Mama, smiling brown eyes, no make up just a touch of coral lipstick, prominent nose, heart shaped face.
Peasant stock. I love that term, used often in our household. I too am peasant stock. 
She is humming and she is not cooking sloppy joes. I don't think she ever resorted to sloppy joes.
 No not my Mama but if she did they would have been homemade  from scratch.

Jeanette made everything from scratch . . .

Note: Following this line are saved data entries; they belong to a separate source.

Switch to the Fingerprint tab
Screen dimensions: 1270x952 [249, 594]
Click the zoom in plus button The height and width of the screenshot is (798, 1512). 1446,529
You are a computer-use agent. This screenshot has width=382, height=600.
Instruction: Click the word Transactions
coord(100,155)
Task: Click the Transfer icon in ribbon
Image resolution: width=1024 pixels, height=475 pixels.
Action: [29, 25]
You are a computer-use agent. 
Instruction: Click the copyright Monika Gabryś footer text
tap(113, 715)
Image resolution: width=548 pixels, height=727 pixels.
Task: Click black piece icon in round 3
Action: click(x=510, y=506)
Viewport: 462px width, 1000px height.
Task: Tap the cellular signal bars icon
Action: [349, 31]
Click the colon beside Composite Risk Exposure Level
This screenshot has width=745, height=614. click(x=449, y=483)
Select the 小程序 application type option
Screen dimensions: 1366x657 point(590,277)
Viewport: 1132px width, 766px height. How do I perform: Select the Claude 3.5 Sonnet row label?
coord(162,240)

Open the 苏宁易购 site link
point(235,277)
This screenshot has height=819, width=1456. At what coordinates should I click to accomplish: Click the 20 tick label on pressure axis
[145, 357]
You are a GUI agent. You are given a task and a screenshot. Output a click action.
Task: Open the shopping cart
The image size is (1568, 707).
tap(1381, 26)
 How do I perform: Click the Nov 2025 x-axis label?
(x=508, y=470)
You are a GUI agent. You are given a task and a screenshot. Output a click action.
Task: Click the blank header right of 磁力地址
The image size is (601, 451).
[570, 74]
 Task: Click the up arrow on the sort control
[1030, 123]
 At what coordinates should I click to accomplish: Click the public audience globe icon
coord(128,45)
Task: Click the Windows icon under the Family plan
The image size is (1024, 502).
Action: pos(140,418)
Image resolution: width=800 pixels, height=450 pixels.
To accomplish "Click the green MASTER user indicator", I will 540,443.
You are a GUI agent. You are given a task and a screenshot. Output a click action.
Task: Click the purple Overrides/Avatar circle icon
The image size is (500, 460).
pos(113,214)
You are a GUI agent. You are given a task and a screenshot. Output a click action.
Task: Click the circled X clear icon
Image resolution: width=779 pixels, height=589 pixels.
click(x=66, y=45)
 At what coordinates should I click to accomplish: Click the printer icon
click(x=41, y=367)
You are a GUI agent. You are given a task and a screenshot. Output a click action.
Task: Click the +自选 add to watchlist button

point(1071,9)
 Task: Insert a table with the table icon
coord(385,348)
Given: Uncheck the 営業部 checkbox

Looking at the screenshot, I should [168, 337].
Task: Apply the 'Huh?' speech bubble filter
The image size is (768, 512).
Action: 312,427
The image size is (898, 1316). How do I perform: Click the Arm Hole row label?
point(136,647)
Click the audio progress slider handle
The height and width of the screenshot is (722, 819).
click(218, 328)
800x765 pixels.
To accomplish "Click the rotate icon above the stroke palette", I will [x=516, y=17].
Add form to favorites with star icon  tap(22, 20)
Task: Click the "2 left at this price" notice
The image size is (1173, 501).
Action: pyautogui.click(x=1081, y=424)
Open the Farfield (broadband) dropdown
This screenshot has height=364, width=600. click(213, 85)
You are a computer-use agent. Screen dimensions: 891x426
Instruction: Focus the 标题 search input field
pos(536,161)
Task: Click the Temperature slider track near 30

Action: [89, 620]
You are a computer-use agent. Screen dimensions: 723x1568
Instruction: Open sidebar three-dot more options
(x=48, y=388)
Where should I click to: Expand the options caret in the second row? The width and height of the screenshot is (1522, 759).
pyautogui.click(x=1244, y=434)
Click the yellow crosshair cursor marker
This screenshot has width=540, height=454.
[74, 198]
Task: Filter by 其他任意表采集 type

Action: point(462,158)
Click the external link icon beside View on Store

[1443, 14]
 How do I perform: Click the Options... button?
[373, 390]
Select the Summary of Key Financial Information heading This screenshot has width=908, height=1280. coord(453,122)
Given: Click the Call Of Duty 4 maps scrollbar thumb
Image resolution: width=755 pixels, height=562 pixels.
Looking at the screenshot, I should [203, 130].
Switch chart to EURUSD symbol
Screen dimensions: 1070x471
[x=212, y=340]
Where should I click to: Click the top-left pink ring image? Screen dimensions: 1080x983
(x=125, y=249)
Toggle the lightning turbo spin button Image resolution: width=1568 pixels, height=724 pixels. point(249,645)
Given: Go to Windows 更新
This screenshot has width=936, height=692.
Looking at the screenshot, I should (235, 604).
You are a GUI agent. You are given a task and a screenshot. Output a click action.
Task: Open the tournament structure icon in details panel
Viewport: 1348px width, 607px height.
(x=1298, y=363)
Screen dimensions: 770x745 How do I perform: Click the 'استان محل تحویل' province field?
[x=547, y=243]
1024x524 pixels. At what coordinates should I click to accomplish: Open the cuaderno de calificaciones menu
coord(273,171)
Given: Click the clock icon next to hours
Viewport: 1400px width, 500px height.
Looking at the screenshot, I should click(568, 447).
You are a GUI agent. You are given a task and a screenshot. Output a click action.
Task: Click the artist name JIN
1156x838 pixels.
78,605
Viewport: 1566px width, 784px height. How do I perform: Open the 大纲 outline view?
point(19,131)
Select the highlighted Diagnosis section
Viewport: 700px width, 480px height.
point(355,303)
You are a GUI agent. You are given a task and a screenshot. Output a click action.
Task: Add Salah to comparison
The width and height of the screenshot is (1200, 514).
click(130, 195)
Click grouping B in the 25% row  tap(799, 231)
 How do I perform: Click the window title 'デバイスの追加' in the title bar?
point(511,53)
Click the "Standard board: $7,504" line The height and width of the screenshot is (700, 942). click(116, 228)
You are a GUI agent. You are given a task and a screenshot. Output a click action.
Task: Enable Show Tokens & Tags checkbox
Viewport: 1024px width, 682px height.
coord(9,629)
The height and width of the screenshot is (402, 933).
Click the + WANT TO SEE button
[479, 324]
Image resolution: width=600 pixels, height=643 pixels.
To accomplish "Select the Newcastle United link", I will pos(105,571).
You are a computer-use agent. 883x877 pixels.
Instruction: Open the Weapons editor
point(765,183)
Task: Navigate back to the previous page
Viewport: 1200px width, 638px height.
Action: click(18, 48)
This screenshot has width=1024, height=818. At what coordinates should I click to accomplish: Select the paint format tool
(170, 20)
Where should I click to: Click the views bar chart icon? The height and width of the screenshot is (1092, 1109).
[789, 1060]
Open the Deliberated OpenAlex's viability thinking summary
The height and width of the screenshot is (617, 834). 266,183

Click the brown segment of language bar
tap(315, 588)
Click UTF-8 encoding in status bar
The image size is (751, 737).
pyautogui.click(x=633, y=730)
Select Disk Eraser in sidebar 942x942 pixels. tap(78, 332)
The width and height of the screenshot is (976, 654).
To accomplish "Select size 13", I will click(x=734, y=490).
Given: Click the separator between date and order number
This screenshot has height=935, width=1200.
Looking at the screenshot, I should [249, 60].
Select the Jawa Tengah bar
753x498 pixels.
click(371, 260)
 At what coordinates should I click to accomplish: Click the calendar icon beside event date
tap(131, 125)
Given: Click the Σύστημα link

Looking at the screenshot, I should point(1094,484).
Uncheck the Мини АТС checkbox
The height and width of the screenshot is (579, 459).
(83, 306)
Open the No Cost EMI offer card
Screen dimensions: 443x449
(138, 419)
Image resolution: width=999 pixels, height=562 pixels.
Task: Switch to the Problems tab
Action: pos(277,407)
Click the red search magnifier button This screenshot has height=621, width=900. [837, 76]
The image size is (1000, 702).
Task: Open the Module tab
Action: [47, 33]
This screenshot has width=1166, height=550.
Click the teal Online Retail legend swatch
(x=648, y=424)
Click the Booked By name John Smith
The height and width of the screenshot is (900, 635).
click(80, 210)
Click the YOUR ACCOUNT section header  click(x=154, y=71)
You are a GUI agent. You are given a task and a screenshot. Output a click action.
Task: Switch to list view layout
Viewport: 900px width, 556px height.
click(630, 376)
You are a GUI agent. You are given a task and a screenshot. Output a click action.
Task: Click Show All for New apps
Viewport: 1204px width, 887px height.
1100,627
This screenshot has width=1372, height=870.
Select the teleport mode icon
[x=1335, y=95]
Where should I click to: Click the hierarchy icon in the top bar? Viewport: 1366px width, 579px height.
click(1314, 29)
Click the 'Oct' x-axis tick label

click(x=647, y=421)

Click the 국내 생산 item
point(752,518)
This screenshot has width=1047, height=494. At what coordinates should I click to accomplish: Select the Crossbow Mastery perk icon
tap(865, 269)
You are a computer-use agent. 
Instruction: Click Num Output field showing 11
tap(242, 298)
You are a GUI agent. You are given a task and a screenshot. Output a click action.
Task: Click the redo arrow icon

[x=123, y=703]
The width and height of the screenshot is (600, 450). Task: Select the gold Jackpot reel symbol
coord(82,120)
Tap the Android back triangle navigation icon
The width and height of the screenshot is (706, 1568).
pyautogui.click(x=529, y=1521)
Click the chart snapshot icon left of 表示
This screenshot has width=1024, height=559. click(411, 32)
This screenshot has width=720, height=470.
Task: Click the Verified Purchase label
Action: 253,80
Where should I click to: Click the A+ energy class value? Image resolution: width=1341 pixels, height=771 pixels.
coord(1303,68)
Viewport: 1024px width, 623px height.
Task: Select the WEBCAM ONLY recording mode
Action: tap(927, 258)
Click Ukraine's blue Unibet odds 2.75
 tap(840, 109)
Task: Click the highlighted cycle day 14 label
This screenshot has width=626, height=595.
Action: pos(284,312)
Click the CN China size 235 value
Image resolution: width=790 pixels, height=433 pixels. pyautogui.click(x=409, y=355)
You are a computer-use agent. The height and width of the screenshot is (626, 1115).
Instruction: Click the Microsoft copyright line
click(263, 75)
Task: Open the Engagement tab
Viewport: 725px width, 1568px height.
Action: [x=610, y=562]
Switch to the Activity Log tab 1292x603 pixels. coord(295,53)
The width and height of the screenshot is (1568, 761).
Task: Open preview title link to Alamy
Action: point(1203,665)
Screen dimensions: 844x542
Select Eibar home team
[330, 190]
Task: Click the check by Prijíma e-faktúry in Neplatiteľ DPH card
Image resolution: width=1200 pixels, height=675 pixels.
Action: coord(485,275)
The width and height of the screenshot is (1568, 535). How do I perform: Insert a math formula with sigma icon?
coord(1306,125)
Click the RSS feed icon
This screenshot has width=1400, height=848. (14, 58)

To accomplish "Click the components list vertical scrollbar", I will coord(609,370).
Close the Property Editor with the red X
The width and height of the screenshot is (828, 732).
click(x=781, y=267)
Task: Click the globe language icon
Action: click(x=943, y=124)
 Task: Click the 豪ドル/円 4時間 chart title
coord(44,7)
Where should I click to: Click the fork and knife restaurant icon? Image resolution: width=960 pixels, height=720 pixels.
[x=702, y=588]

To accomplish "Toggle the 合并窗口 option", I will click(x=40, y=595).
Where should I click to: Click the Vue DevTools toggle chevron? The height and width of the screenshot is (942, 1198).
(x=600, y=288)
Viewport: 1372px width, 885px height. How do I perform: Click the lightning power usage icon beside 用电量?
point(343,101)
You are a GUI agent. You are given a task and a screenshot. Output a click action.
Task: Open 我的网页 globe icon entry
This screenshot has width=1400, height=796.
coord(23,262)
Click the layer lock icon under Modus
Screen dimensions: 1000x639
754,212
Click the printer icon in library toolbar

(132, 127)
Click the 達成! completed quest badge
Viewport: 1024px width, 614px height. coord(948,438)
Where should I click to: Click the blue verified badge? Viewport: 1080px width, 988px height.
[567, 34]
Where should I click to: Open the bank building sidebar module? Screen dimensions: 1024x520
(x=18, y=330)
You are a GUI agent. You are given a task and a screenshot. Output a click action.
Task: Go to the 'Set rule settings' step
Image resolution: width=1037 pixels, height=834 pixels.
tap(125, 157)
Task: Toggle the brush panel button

Noodles, bread, biscuits, pancakes, waffles, gravy, spaghetti sauce, cocktail sauce, tatar sauce, 
and salad, not from a bag! with homemade dressing, fresh whole vegetables, soups, chowders from scratch,
oxtails, whole fish on the grill, eyes and all!  and the best damn sandwiches you ever ate, even in her eulogy 
folks talked about those sandwiches . . .
all homemade.

When did this change? Each generation seems to get less homemade. Frozen, canned, dried, prepared.
Grab it, heat it, eat it.

Mama's food was a gift, it was love in a bowl. It was her time, it was thought, it was creativity at it's finest.
And man it was cherished too, now it is so missed, one more thing to miss about Mama.
 Funniest thing about all this, my kids think I am great cook. They will remember my homemade dishes, ha! fondly
and I too will be missed. 

Ah, Love . . .


----------



## Pandora

Last eve while grilling JB says," I hear the kids in the neighborhood, they are out playing late tonight."

I reply, 'hmmm playing "statue maker" . . .' he whips his head to face me with a surprised look, "they are!?" 
believing and remembering at the same time. 

His eyes said it all. This I can always trust, he understands. We just get each other like no one else does. We come from the same place, 
the same time. Memories we have made together but also the same memories from before we met. Shared places, people, events. 
Childhood memories, paths that perhaps have crossed before? 

I'd like to think so . . .

The ice shanty on the skating rink at the grade school. It had an old black pot belly stove and an old caretaker with a pot belly belly.
We would warm our feet up against the stove and slip our skates back on when we could feel our toes again. 
I wonder was JB sitting next to me warming his wet mittens? Was I shy and looked down as he passed me on the ice more than once?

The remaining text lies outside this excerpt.